ProofSuppose you can construct all permutations of k numbers using k stacks, for some k. Then you can construct all permutations of k+1 numbers as follows: Take a given target permutation. Remove from this permutation the number k+1. Construct this new permutation in reverse on the k'th stack. Now transfer numbers from stack k to stack k+1 one at a time. At the appropriate point, insert the number k+1 by transferring it over column k and onto column k+1. Then transfer the rest of the numbers. Since we've already seen that we can construct all permutations of 4 numbers using 4 stacks, this proves that the claimed counter-example is in fact not true for all n>3. |
I now give a non-constructive proof that a fixed number of stacks does not suffice to construct all permutations of an arbitrarily-sized starting stack.
Consider the number of possible different strategies you can have, for a fixed number of stacks k and n starting numbers.

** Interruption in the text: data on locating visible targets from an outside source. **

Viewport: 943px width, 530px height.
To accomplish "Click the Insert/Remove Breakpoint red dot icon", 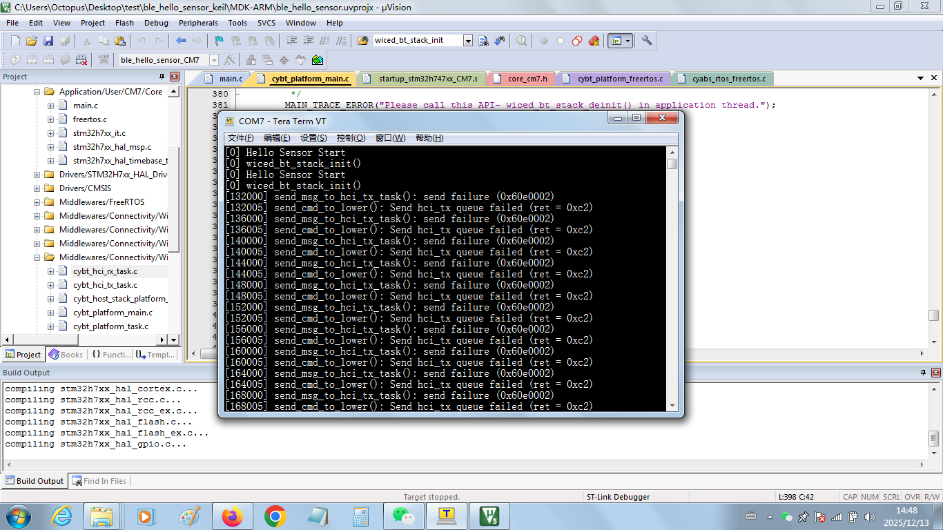I will (544, 41).
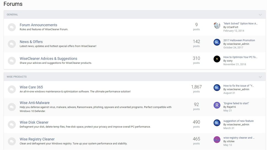
Task: Click the Forum Announcements speech bubble icon
Action: [12, 27]
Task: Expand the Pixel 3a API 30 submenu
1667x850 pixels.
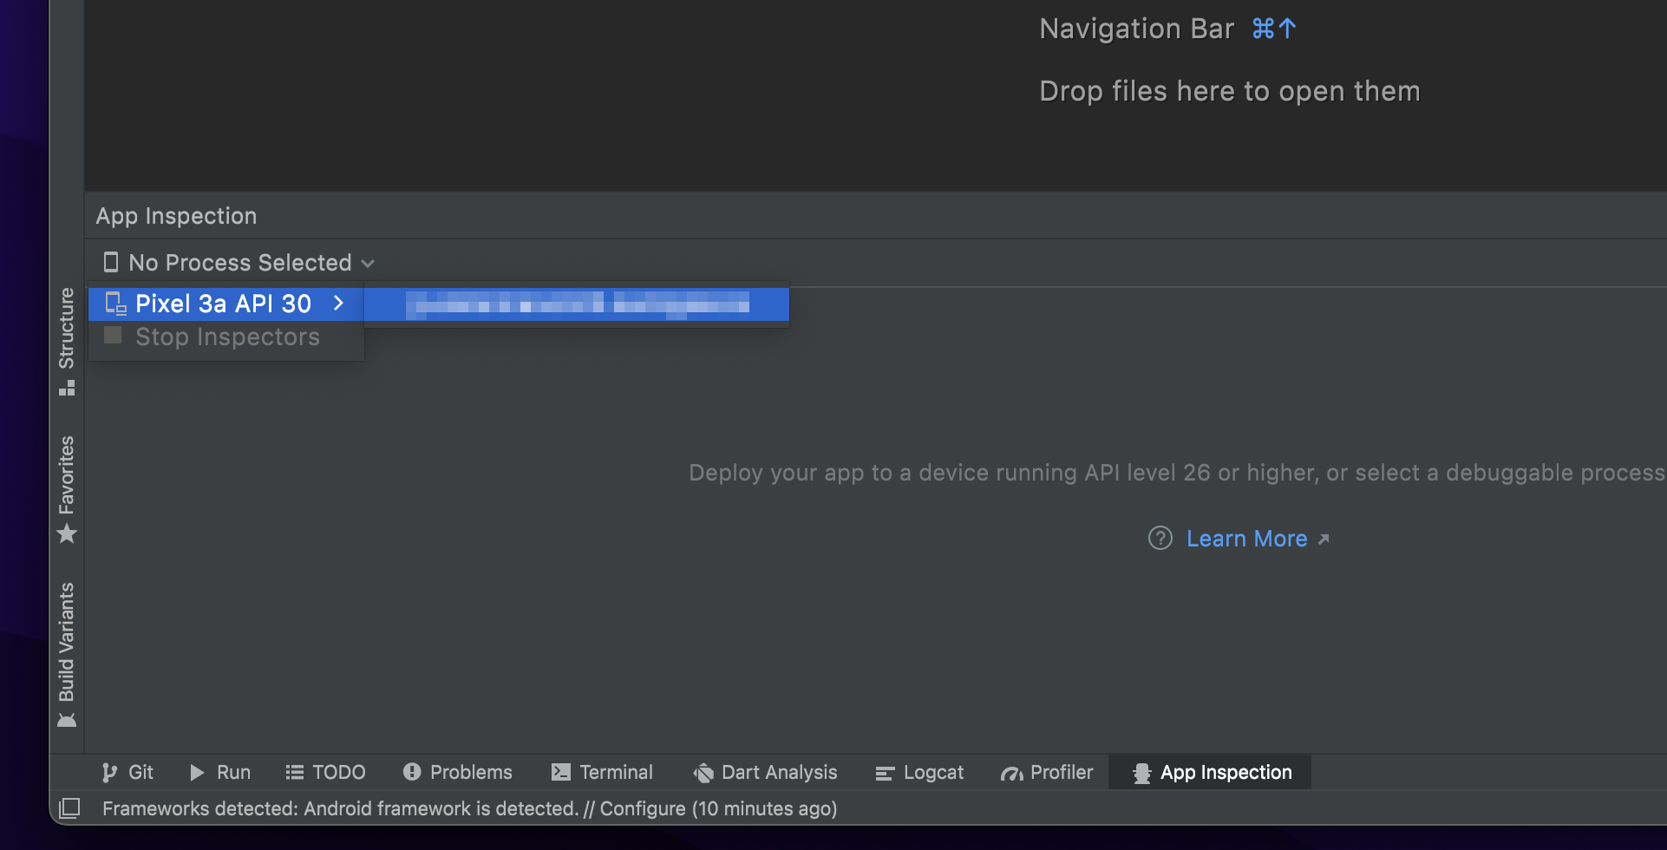Action: point(338,304)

It takes a total of nx(k-1) moves to get all the numbers onto the last stack. At each move, you have a choice of at most (k-1) different moves to choose from (move a number from stack 1, move a number from stack 2, etc.). Sometimes you have fewer choices, but you never have more than this.
Consequently, there are at most (k-1)^(nx(k-1)) different strategies that you can use to move all the numbers from the first stack to the last. Since k is fixed, this means that (k-1)^(k-1) is a constant. Let us call this value M.
At this stage the argument I'm using should become clear. The values of M^n go up by a fixed factor of M as n increases; whereas the count of possible permutations of n numbers goes up by an increasing factor as n increases.
Thus, our upper bound of achievable combinations expressed as a fraction of the total possible permutations, (M^n)/n!, tends to zero for large n.
In other words, at some point for a fixed number of stacks there'll be fewer possible strategies than total permutations.